What about the new drugs for PCOS? Researchers have demonstrated very promising results with insulin-lowering agents that improve hormonal and metabolic parameters in patients with PCOS, induce ovulation and improve pregnancy rates. The most studied of these agents, which can be used alone or in combination with fertility drugs, is metformin (brand name Glucophage). Metformin, used for the last 20 years to treat diabetics, lowers insulin levels without causing hypoglycemia, so non-diabetic women with PCOS can tolerate the drug. This drug may help a patient lower her insulin levels so her body will be more responsive to diet and exercise, and it has been used successfully to induce ovulation in PCOS patients who were very resistant to fertility drugs. However, it remains to be seen whether long-term use will be beneficial and, while the drug is unlikely to cause serious side effects, many people experience nausea and diarrhea. This requires that the drug be started in low doses and gradually increased and that the patient be monitored carefully. Troglitazone (brand name Rezulin), which is more effective than metformin in lowering insulin levels, has been used effectively in PCOS. However, the FDA has withdrawn it, due to concern about side effects.
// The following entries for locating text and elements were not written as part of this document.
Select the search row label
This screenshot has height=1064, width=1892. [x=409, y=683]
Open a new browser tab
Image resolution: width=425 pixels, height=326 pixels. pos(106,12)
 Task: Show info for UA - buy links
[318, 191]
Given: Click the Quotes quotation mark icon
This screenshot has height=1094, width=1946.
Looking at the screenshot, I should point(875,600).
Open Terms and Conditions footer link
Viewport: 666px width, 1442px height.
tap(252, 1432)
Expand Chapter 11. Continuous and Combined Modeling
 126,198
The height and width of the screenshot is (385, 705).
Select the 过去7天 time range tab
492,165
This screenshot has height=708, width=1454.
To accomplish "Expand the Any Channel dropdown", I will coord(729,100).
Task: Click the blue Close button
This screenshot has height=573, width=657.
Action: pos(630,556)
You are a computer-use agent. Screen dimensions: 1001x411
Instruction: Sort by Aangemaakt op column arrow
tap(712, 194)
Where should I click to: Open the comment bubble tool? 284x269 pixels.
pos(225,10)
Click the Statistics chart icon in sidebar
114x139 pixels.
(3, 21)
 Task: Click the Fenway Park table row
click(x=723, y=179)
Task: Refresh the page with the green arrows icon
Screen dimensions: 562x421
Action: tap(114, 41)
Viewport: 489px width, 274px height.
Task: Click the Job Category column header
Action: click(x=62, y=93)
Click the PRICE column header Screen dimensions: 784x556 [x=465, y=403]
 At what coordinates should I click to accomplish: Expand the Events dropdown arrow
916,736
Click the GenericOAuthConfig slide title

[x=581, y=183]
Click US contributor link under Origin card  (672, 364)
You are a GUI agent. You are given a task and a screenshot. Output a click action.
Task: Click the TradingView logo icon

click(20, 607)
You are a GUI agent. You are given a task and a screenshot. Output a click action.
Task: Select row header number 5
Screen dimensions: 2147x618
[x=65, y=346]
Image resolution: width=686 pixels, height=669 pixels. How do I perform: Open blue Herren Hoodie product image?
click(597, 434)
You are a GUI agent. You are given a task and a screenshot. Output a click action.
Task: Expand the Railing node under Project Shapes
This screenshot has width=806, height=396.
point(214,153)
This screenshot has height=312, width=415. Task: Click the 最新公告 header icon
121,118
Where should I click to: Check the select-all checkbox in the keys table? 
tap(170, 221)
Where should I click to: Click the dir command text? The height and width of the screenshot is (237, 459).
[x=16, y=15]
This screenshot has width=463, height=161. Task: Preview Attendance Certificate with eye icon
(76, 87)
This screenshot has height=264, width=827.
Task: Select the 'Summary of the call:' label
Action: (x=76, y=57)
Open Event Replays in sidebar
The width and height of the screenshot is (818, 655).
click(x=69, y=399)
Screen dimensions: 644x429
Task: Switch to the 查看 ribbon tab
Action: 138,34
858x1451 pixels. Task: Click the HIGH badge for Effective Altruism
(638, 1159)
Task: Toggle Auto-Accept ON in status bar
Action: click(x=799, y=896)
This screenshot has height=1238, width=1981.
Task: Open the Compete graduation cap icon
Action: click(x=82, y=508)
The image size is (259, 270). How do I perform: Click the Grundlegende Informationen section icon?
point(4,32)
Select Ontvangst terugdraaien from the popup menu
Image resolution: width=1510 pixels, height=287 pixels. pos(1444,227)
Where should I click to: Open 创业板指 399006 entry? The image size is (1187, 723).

Other agents related to troglitizone may be safer and available in the future. Another promising agent that seems to be well tolerated is currently in clinical trials: D-chiro-inositol, which also lowers insulin levels.


SUMMARY

PCOS, a common cause for irregular menses, can have serious consequences for a women’s reproductive and general health. If you think you may have PCOS it is important to have a thorough evaluation. Weight control through a sensible diet and exercise plan is crucial for women with PCOS and may improve symptoms and response to treatment. While there is no cure for PCOS, there are effective treatments available to manage the symptoms. Speak with your doctor about the options that are best for you.